The gender divide in literacy is stark. Girls outperform boys across all writing domains at every year level. In writing, girls score an average 20.9 NAPLAN scale points higher than boys, with twice as many boys as girls seriously struggling at every level. At Year 9, more than half of all boys—53 per cent—are not meeting the benchmarks their teachers expect them to reach. The comparable figure for girls is far lower.
Boys do outperform girls in numeracy, particularly in years 3 to 7, where they score an average 14.9 points higher. But even this traditional strength is narrowing. More troubling still: when boys struggle with numeracy, they struggle just as badly as girls. The lowest performers in every domain are equally likely to be boys.
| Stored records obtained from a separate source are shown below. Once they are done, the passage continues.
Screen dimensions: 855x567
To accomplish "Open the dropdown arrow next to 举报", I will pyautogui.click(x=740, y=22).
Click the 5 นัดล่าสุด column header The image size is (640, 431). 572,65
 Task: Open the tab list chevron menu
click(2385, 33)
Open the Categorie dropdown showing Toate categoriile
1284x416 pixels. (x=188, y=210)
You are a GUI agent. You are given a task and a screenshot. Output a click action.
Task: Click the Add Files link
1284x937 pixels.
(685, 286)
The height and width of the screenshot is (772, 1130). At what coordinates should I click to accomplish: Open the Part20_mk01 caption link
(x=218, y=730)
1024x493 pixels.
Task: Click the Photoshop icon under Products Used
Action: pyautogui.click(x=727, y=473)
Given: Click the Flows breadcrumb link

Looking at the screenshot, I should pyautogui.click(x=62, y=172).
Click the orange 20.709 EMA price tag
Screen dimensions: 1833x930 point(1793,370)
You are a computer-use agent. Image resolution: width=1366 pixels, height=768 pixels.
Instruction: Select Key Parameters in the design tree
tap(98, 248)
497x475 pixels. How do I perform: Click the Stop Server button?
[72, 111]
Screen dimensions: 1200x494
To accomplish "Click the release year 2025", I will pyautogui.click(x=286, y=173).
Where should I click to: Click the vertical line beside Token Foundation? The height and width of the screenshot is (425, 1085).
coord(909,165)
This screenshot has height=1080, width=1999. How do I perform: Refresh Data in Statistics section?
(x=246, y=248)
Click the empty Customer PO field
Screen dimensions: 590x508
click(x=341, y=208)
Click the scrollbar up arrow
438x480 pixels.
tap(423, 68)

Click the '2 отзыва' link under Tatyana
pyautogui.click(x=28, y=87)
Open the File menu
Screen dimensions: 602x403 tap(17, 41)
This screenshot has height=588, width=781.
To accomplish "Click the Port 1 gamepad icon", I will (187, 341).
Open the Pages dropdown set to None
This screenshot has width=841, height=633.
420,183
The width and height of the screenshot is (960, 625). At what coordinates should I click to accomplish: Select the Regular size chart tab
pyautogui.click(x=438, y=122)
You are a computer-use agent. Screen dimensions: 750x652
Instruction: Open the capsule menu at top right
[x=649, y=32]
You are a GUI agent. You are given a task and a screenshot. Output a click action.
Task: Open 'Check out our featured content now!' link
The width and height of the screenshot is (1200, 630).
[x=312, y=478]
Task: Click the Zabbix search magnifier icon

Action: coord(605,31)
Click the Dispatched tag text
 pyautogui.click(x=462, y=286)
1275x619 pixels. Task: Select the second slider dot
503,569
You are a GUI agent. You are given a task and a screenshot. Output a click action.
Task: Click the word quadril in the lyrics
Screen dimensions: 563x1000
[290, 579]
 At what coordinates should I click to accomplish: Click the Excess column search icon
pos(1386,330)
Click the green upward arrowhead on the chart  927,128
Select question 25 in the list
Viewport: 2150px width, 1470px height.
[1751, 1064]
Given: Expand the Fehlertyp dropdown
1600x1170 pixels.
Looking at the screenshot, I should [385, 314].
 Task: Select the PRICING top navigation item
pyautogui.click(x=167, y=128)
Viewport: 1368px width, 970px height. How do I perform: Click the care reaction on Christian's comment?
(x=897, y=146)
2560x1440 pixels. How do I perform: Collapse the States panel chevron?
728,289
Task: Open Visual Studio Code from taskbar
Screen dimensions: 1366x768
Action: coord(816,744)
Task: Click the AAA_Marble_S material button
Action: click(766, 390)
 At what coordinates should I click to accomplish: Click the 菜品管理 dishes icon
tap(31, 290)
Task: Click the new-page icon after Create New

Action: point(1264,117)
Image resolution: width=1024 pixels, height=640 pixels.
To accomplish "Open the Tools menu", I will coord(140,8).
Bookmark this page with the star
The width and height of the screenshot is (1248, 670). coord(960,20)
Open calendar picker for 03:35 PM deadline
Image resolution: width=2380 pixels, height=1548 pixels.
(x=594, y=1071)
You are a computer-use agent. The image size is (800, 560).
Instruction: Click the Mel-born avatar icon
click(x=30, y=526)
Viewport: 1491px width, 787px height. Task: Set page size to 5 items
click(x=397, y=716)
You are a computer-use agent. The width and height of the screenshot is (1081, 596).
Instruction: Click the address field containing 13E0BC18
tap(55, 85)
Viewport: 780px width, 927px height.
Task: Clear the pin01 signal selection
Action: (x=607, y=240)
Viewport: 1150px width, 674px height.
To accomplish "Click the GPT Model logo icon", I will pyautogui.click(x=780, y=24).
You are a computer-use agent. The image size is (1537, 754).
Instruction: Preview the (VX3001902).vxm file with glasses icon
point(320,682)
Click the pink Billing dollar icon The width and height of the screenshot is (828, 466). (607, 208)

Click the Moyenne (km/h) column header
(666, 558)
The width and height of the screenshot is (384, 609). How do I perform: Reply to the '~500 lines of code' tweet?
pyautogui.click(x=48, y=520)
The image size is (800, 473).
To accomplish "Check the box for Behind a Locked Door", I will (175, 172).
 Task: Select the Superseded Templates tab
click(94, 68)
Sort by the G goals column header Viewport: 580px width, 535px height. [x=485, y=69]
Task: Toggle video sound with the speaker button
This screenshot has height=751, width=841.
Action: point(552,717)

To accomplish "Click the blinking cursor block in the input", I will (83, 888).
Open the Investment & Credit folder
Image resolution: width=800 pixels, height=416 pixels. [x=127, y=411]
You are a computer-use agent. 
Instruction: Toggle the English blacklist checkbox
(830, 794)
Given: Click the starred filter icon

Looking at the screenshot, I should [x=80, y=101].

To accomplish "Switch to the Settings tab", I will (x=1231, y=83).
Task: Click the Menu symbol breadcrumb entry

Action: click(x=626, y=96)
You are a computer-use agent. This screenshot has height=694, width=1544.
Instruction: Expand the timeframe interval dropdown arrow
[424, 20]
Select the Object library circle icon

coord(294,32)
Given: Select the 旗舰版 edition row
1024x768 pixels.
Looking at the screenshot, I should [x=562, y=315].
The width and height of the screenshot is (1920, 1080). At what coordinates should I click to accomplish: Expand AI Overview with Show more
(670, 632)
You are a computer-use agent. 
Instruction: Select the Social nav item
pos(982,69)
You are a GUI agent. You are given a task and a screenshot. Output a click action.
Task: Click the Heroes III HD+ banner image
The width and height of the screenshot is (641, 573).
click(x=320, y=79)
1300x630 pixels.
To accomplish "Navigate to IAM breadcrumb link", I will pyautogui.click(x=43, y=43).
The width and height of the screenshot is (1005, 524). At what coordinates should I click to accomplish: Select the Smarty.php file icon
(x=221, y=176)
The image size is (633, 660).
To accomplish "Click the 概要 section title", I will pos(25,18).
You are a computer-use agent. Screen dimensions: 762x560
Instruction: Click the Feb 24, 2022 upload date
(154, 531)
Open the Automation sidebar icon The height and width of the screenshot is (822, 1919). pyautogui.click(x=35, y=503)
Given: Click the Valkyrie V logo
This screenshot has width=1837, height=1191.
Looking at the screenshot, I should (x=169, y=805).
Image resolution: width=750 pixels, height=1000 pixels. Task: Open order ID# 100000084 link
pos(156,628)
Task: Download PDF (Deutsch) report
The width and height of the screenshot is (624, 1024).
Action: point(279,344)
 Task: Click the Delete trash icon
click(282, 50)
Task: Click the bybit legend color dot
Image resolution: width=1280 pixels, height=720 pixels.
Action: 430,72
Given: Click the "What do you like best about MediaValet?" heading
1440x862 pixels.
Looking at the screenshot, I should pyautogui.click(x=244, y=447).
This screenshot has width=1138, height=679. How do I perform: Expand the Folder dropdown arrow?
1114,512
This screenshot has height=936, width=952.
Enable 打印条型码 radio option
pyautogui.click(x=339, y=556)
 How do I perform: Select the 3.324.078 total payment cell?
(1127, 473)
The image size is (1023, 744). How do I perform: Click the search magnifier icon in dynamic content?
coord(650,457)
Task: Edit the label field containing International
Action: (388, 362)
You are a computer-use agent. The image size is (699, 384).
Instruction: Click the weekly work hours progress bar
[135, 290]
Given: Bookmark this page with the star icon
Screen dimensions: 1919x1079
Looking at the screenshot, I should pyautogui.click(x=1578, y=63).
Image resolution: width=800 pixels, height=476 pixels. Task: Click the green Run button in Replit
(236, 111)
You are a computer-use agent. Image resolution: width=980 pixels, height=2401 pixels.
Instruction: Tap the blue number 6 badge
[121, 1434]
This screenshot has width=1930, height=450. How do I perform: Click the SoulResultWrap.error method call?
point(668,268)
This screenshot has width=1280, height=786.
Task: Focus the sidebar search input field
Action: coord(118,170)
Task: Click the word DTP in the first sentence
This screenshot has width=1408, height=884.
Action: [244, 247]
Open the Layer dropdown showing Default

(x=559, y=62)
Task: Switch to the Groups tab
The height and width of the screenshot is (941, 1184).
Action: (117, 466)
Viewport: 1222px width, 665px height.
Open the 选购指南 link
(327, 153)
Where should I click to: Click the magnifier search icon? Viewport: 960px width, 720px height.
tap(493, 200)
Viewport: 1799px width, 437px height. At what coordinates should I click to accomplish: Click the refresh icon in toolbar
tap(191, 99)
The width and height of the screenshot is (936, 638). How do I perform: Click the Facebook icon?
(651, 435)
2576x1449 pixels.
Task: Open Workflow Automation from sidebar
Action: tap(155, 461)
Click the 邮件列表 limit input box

The equity picture is starker still. Australian education is increasingly divided along geographical and socioeconomic lines. In major cities, 70 per cent of students meet proficiency benchmarks. In very remote schools, only one in five students meets the same standard. The Northern Territory faces a genuine crisis: more than a third of its students need additional support, compared to the national average of one in ten.
Ask yourself what this means for a student in a remote school or a family struggling financially. Students from disadvantaged backgrounds are four to seven times more likely to need additional support than their peers from wealthy families. This is not just a test score difference. This is a gap in literacy and numeracy skills that will shape their employment prospects, their earnings, and their life outcomes.
The research is clear on this point: stable national averages can mask deep inequality. When two out of three students are performing well but the third is falling further behind, that is not a success story. It is a warning signal.
For students like those in remote communities and disadvantaged suburbs, the stakes couldn't be higher. They are not just behind on a test. They are behind in the foundational skills that schools are meant to provide equally to every child regardless of their postcode or family income. Until that changes, stable headlines will continue to hide an equity crisis.
Parents deserve to know that while national NAPLAN results appear steady, the reality in their community may be very different. What matters now is not whether results move up or down by a point or two. What matters is whether Australian education can finally address the persistent disparities that determine which children get a genuine shot at their potential, and which don't.